I'm creating a loop with combn function in R. My goal is to obtain every combination of 133 variables characters from 2 until 133 combinations from a vector with the names. However, when I start my code, the routine stop and gives me the following statment: "Error: Unable to allocate vector of size 2.4Gb". It happens when the routine starts with five combinations.
There is a condition to reduce the amount of combination that would help to turn the list smaller. I'm desire to keep just combinations that have the following string: "var_pib_nsa_interanual"
Below it's my code:
gc() #garbage collection - clear memory.
memory.limit (9999999999) # increase the memory size.
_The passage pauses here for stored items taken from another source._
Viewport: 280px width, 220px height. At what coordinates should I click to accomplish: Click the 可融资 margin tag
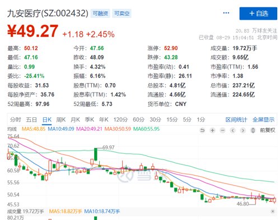[100, 13]
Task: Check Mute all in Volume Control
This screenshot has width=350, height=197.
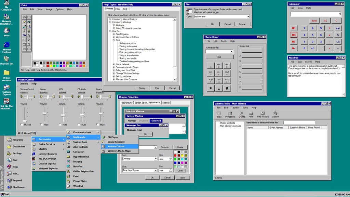Action: [x=21, y=124]
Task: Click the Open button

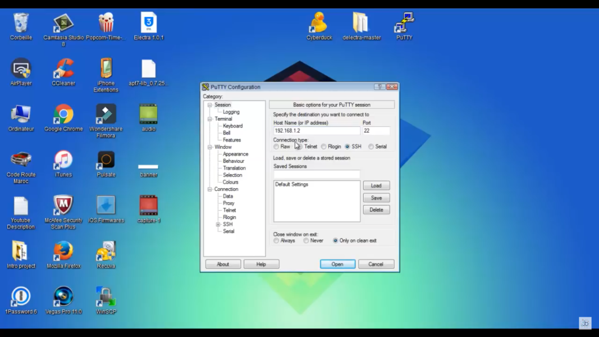Action: [x=337, y=264]
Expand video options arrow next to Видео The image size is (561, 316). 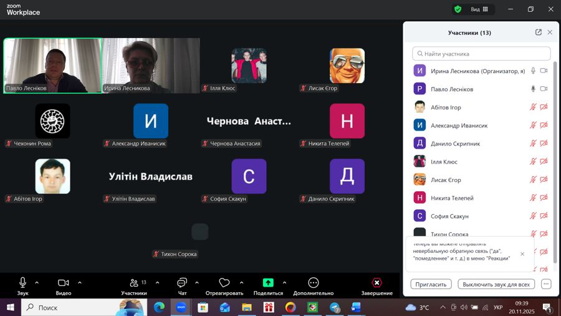(80, 282)
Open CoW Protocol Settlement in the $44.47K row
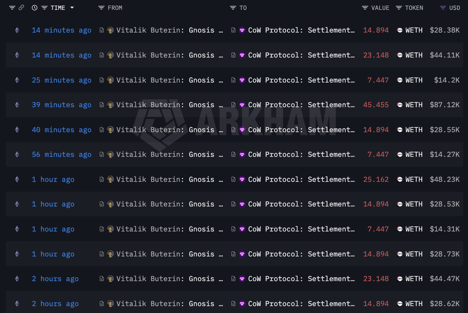Viewport: 468px width, 313px height. (301, 279)
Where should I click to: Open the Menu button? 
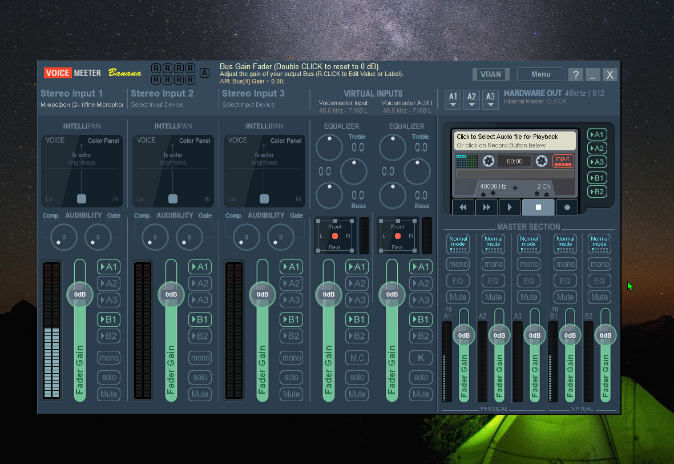(x=540, y=74)
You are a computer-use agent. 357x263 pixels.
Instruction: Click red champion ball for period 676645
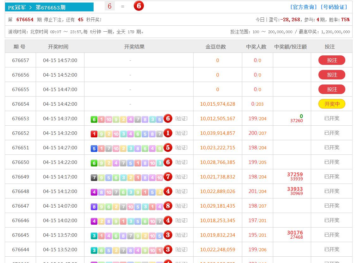pyautogui.click(x=168, y=235)
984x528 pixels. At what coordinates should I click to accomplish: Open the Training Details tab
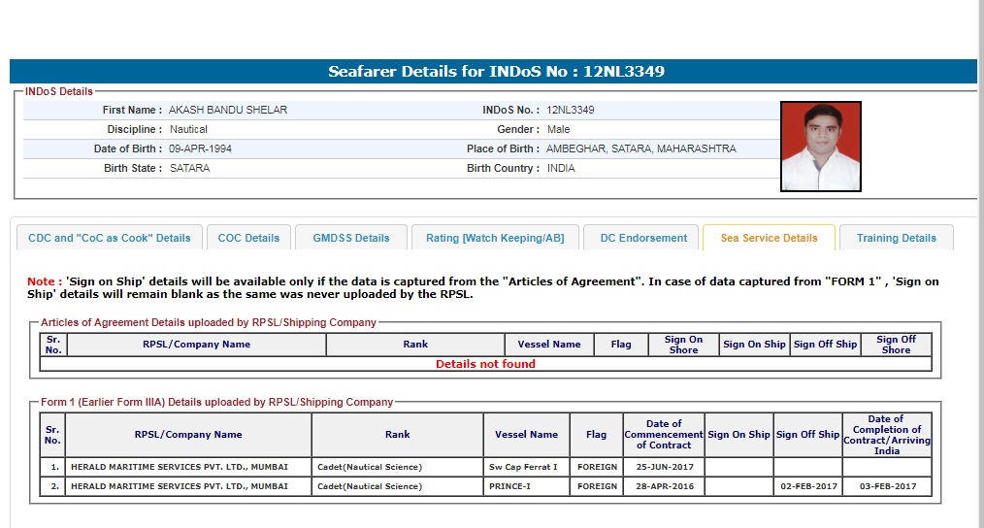coord(896,238)
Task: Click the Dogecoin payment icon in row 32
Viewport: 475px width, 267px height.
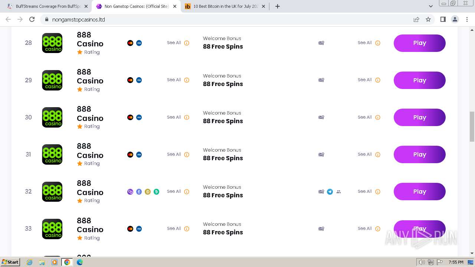Action: 148,192
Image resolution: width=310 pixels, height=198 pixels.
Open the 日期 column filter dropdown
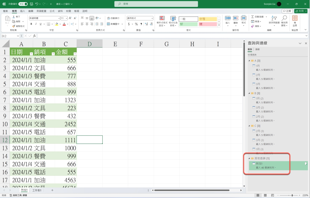(x=31, y=54)
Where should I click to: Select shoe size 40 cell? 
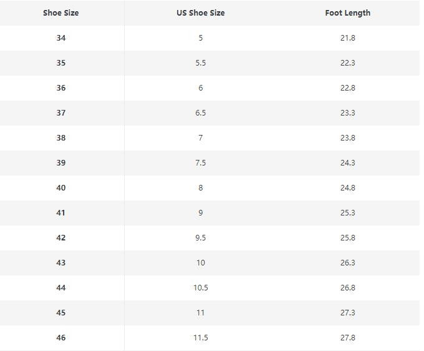pyautogui.click(x=61, y=188)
nome_series <- c("x.consu_energia_brasil_total","x.massa_sal_ampl","x.ibc_br","x.selic_aa","x.base_monetaria","x.ipca_adm_var","x.ipca_livre_var","x.ipca_alim_domic_var","x.cambio_real_efet_ipca","x.tx_media_juros_pf_total","x.utiliza_capac_ocio_fgv","x.pib_mensal","x.ipca_cheio_var_nsa","x.consu_energia_industr","x.consu_energia_residencia","x.consu_energia_comercial","x.economic_conditions","x.house_index,"x.sales_vehicles","x.sales_credit","x.usa_economic","x.Anfavea_Producao_de_automoveis_e_comerciais_leves","x.Anfavea_Producao_de_caminhoes_e_onibus","x.Fenabrave_Licenciamento_de_veiculos_novos","x.Funcex_Exportacao_total","x.Funcex_Exportacao_de_manufaturados","x.Funcex_Importacao_total","x.IAB_Producao_de_aco_bruto","x.capacity_utilization","x.exportssurvey","x.Abraciclo_Producao_de_motocicletas","x.industrial_production","x.manu_production","x.civil","x.prod_agro","x.civil_price","x.services","x.inflation","x.ABAL_Producao_de_aluminio_primario","x.exchangerate","x.consumer_survey","x.Receita_Federal_Arrecadacao_de_IPI","x.Receita_Federal_Arrecadacao_de_IR","x.Receita_Federal_Arrecadacao_IOF","x.BNDES_COM","x.BNDES_TOTAL","x.businesssurvey","x.igp_m_var_mensal","x.interestrate2","x.Funcex_Importacao_de_materias_primas","x.alcool","x.carne_bovina","x.carne_suina","x.carnes_aves","x.celulose","x.minerio_ferro",...)
num_elementos <- 1:5
combinacoes_possiveis <- list()
comb <- list()
for (i in 2:length(num_elementos)) {
combinacoes_possiveis[[i]] <- combn(nome_series,
num_elementos[i],
simplify = FALSE
)
comb[[i]] <- Filter(function(x){"var_pib_nsa_interanual" %in% x},
combinacoes_possiveis[[i]]
)
combinacoes_possiveis[[i]] <- NULL
}
Generally speaking when you are dealing with memory problems, iterators are a great option for getting around this hardware limitation.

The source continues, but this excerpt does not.